Our bags are whisked magically to our room. Did I say room? I meant suite.

There are 21 of them, from the junior variety which, honestly, is anything but junior, to the penthouse.

Not a touch has been overlooked, from carpets you could lose yourself in to massive TVs and a smart tablet to browse, view and order to your heart’s content.

The bathroom is massive with his-and-hers sinks and even a candle and a rubber duck for the sunken bath!

The cares of the world have already drifted far away, but if there are any lingering elements they are literally soothed into submission at the adjoining Serenity Spa complex.

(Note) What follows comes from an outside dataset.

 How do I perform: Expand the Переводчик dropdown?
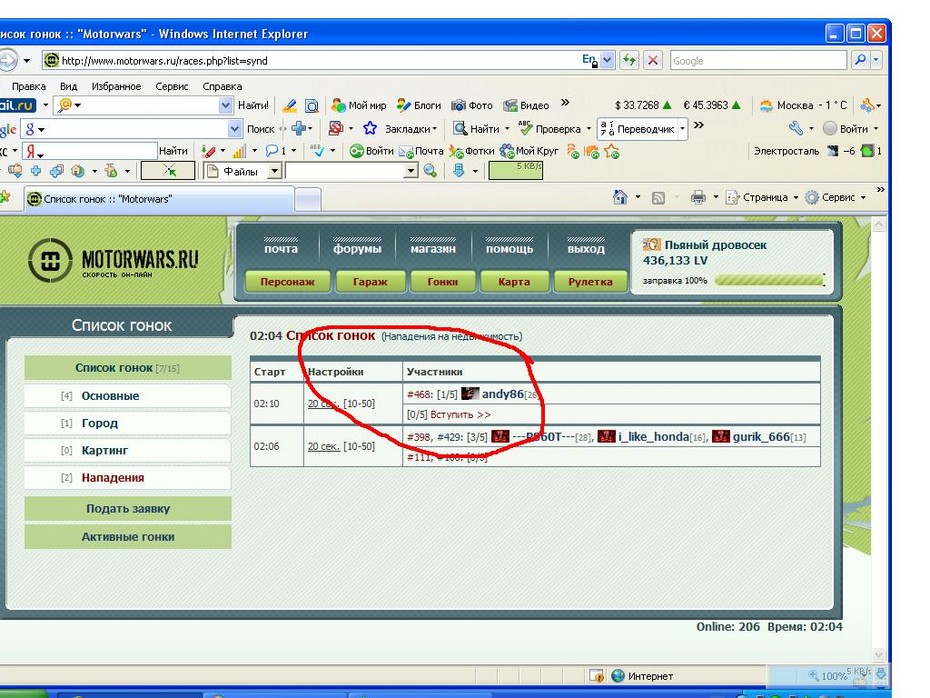point(683,129)
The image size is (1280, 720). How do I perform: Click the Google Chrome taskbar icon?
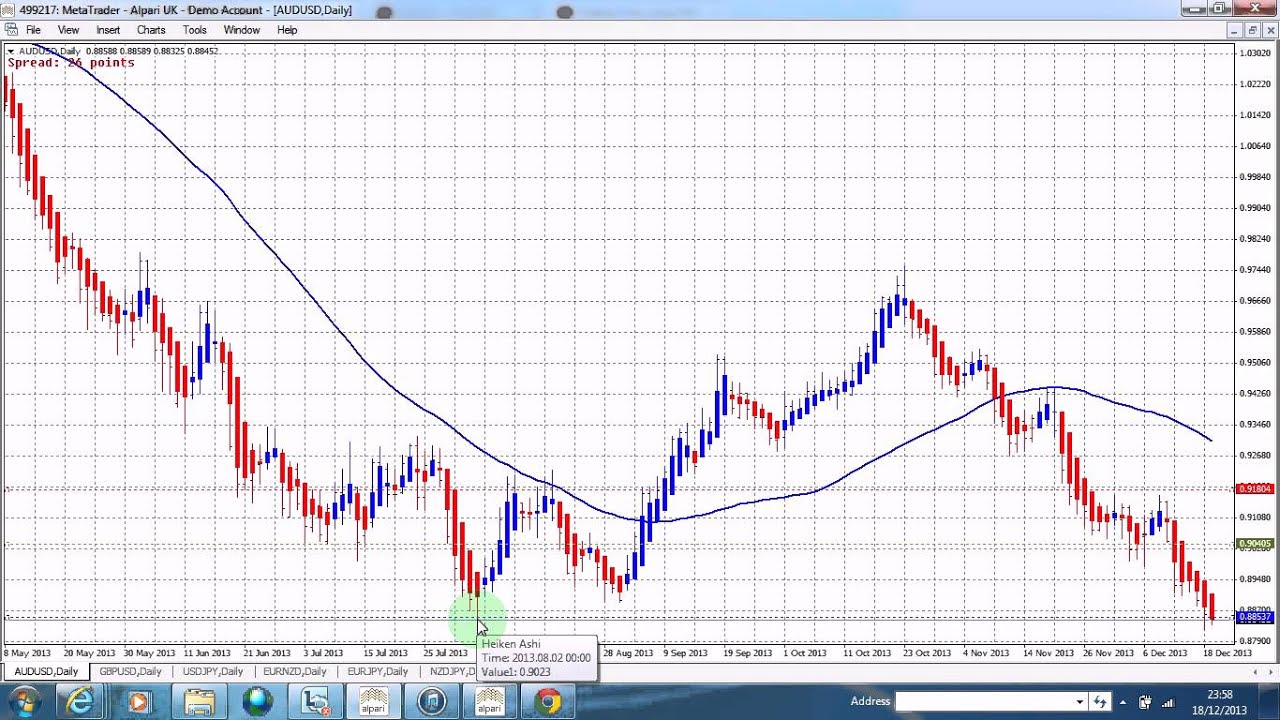click(x=547, y=702)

You don’t even need to step outside the door in your fluffy white gown. A tunnel links it to the hotel and even that is special, a winding wooden pathway over a bubbling river.

Seaham Hall
Seaham Hall

The Ishga hot stone treatment almost sends us drifting off to sleep, but a bit of a swim reinvigorates us for dinner.

There are two restaurants; Byrons and our choice, the pan-Asian Ozone attached to the spa. An open kitchen adds to the theatre and everything from the duck pancakes to the Thai-style fish cakes was sensational.

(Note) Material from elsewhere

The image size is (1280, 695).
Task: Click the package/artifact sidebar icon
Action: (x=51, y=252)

We hear even more of the history with a post-dinner tour of the wine cellar where Prohibition-era whisky was bottled, taken through a tunnel to the beach and shipped to America.

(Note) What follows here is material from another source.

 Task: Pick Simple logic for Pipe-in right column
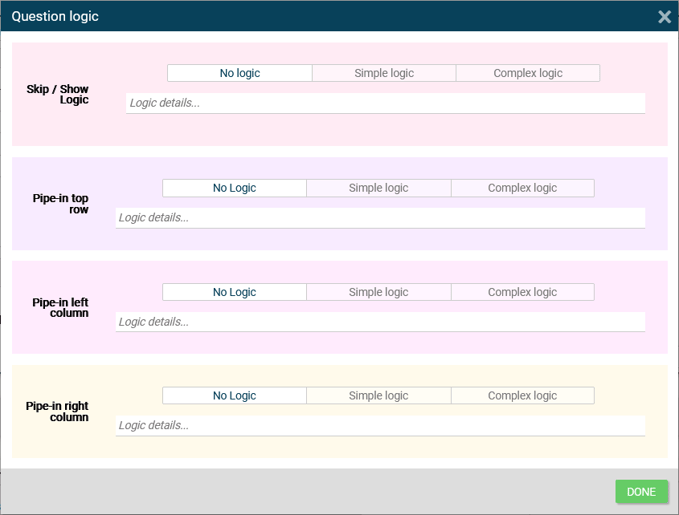click(378, 396)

If we needed any help getting to sleep, even that’s been taken into consideration with the turn-down service including a soothing spray on the pillows.

The temptation, unsurprisingly, is never to leave the serenity of Seaham. Why would you want to? But historic Durham is just 20-or-so minutes away and we tear ourselves away for a look-see.

Dominating the skyline, as it has done for centuries, is the famous cathedral.

The best views have always been from the top of the tower but it’s sheathed in scaffolding and polythene and undergoing a major renovation. On a previous visit I did get the chance to scale the heights, climbing all 325 steps, and the views were indeed simply sensational.

With that not possible today we just take in the magnificence of this 1000-year-old religious gem which is very much still a working place of worship.

The Cathedral and the adjacent Castle are an UNESCO World Heritage Site and several tours a day are available round the latter. But we head down an alley between both and turn right down the ever-steepening path to the River Wear.

Beamish Museum (Getty Images)
Beamish Museum (Getty Images)

On each corner by the 15th Century Framwellgate bridge there are coffee shops, and one proves an ideal refreshment stop, looking on to the river just feet below.

More pampering and relaxation at Seaham beckons, but before then we take the opportunity to catch up with another of the area’s great attractions, Beamish.

It’s an open air heritage museum where the past comes splendidly to life.

Costumed characters really enter into the roles as they boil up sweeties in the old-fashioned shop or bake goodies in cottages.

We board a clattering tram and, for an even earlier travel experience, there’s the Pockerley Waggonway.

Three classrooms have been rebuilt and we see bright-eyed kids get lessons from the days before whiteboards and laptops.

It’s a day out that really does appeal to the young as much as the old.

Yet, after this fantastic step into yesteryear, we can’t wait to get back to Seaham for an even more fabulous slice of the here and now.


An overnight stay in one of the 21 individually-designed suites costs from £195 for two sharing, including a full English breakfast and access to the superb spa from noon on the day of arrival.